PROBLEM STATEMENT
When you return the data, keep each character exactly as it appears.

Stored records
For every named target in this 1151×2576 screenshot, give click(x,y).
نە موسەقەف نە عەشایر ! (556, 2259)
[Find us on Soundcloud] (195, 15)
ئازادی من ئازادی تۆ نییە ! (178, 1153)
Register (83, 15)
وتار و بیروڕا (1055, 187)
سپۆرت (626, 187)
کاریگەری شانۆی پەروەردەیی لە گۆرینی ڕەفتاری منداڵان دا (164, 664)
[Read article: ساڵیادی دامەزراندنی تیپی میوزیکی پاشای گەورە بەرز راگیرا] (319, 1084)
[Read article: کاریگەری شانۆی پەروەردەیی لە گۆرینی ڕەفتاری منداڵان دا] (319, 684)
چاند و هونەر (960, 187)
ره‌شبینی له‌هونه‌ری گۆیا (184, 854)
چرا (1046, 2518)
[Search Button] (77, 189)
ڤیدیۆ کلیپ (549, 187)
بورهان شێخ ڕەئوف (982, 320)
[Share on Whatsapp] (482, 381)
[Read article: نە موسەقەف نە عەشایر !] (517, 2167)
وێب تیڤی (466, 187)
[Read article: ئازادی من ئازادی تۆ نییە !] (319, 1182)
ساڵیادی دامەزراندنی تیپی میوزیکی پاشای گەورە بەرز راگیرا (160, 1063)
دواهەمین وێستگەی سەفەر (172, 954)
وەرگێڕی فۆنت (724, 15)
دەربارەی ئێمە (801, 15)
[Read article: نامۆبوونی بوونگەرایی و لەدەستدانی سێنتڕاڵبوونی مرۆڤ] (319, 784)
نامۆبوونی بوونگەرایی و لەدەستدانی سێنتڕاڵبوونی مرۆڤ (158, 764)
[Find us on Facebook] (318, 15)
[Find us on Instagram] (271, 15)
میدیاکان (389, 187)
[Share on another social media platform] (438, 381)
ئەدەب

TASK ANSWER
For every named target in this 1151×2576 screenshot, give click(x,y).
نە موسەقەف نە عەشایر ! (556, 2259)
[Find us on Soundcloud] (195, 15)
ئازادی من ئازادی تۆ نییە ! (178, 1153)
Register (83, 15)
وتار و بیروڕا (1055, 187)
سپۆرت (626, 187)
کاریگەری شانۆی پەروەردەیی لە گۆرینی ڕەفتاری منداڵان دا (164, 664)
[Read article: ساڵیادی دامەزراندنی تیپی میوزیکی پاشای گەورە بەرز راگیرا] (319, 1084)
[Read article: کاریگەری شانۆی پەروەردەیی لە گۆرینی ڕەفتاری منداڵان دا] (319, 684)
چاند و هونەر (960, 187)
ره‌شبینی له‌هونه‌ری گۆیا (184, 854)
چرا (1046, 2518)
[Search Button] (77, 189)
ڤیدیۆ کلیپ (549, 187)
بورهان شێخ ڕەئوف (982, 320)
[Share on Whatsapp] (482, 381)
[Read article: نە موسەقەف نە عەشایر !] (517, 2167)
وێب تیڤی (466, 187)
[Read article: ئازادی من ئازادی تۆ نییە !] (319, 1182)
ساڵیادی دامەزراندنی تیپی میوزیکی پاشای گەورە بەرز راگیرا (160, 1063)
دواهەمین وێستگەی سەفەر (172, 954)
وەرگێڕی فۆنت (724, 15)
دەربارەی ئێمە (801, 15)
[Read article: نامۆبوونی بوونگەرایی و لەدەستدانی سێنتڕاڵبوونی مرۆڤ] (319, 784)
نامۆبوونی بوونگەرایی و لەدەستدانی سێنتڕاڵبوونی مرۆڤ (158, 764)
[Find us on Facebook] (318, 15)
[Find us on Instagram] (271, 15)
میدیاکان (389, 187)
[Share on another social media platform] (438, 381)
ئەدەب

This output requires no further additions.